Before she popped as a singer, Trainor wrote. And wrote. And wrote.
She took “All About That Bass” to a number of agents “and nobody wanted it.”
While Trainor performed at song pitches, “I didn’t believe I was an artist…I didn’t believed that I looked the part (or that I could) perform in front of millions of people and do the whole other side of this music industry.”
Epic Records execs, however, couldn’t imagine anyone else singing that signature song. They gave her a shot, the song zipped up the charts and, now, it’s one of the few Diamond-selling singles in the history of recorded music.
Songwriting, Trainor says, is key for any performer.
When mentoring contestants on “The Four: Battle for Stardom,” a new Fox singing competition that promises a record deal and airplay, Trainor says she asks about their writing ability. “Even if you don’t, just try to write songs. Try to find your sound.”
As a songwriter, the 24-year-old tried to pen songs that Rihanna and others might record. She embraced plenty of styles and, in the process, found her own voice. When it was time to record, she was ready.
Those first self-produced albums? “I buried those,” she says with a laugh. “I did those in my room” and they spanned all sorts of genres.
Now putting the finishing touches on a new album, Trainor says it’s “big and loud. I have my family members singing on every single song because I wanted a big sound. It’s in-your-face, boom, kind of ‘80s, but soulful. I’m very proud of it.”
Inspired by her relationship with actor Daryl Sabara, it celebrates that happy time in life “when you’re madly in love. I wrote about a lot of stuff – love yourself and be happy. I went through a little dark tunnel with my second (vocal) surgery and, mentally, was really depressed and sad. Even though I had him with me, I chose to be happy…and I wrote a lot about that.”
When producers of “The Four” approached her about being a judge (with Sean “Diddy” Combs, DJ Khalid and record exec Charlie Walk), she was all in. Trainor, in fact, was the one who said they needed to give the winner something more than money. Now, those judges will work with the champion to make the eventual release representative of a superstar. “I said, ‘Even if you don’t pick me, pick Ryan Tedder, a good songwriter who will help this artist blow up.”
A firm judge, Trainor isn’t afraid to point out what doesn’t work. She views herself as the toughest of the bunch – a “been-there-done-that” singer who knows what it’s like to deal with online haters and critics.

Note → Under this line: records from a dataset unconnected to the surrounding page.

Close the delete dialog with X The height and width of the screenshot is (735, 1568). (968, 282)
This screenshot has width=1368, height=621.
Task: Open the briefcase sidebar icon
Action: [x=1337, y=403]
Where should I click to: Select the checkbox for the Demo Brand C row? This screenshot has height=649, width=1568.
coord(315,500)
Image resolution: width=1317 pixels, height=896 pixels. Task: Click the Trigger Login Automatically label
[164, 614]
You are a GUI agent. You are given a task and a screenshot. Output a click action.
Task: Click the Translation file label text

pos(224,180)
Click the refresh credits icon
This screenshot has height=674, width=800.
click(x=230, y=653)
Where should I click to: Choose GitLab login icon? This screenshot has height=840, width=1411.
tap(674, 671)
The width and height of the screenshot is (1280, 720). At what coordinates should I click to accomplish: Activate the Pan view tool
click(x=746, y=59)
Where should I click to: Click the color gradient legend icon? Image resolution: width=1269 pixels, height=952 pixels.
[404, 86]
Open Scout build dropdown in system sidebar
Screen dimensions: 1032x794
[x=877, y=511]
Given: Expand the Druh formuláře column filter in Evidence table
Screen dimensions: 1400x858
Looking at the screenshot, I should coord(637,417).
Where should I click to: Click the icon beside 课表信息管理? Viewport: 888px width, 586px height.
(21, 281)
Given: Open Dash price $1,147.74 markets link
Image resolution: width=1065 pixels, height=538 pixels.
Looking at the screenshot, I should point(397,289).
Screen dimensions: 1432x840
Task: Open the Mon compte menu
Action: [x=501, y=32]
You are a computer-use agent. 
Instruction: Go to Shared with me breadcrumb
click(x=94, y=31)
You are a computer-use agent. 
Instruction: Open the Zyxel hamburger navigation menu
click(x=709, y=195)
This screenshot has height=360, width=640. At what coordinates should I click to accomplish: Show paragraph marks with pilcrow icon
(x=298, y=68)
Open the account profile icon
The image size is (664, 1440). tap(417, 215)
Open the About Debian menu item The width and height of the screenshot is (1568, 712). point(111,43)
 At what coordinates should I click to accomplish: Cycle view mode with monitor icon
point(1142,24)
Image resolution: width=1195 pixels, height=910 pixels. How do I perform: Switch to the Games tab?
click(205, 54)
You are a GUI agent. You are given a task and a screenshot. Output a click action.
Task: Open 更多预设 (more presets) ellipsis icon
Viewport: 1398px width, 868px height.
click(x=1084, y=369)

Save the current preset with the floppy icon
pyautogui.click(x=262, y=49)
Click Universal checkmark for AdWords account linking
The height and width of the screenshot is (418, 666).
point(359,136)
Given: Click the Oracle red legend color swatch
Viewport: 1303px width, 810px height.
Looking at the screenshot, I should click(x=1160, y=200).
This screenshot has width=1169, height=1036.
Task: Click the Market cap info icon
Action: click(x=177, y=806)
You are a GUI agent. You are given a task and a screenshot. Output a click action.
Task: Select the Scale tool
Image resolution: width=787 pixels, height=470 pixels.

Putting up a wall to the social media noise, she says is important. “My mom helps me a lot. She goes on Twitter and tries to delete comments before I see them. I went from no one knowing me to everyone knowing me and that’s tough.”
To make sure contestants don’t feel the sting of criticism, she couches her comments with love.
“I was them four years ago, not even, and I was in front of Epic Records auditioning on my ukulele for my record deal…and I was awful. I was alone. I was terrified. I was really bad and they just loved the song so much…and that’s what worked.”
When Trainor won Best New Artist at the Grammy Awards, the moment was a life changer.
“That was like a bucket list, top goal in my life that I figured I wouldn’t get for many many years.”
Her father, who encouraged her to be the best in whatever she did, was the first to share her joy. “I said, ‘Dad, I did it.’ It was a nice father/daughter moment.”
Now, Trainor says, she’s looking for the next step in her career.
Reinvention, she says, is so vital to the music business.
“You see it everywhere – people trying really hard and it’s tough, scary and nerve-racking.”
The new album fills the bill. “I’m confident in this one. I like it. But what about the stranger who lives in Connecticut? That’s what I have to think about.”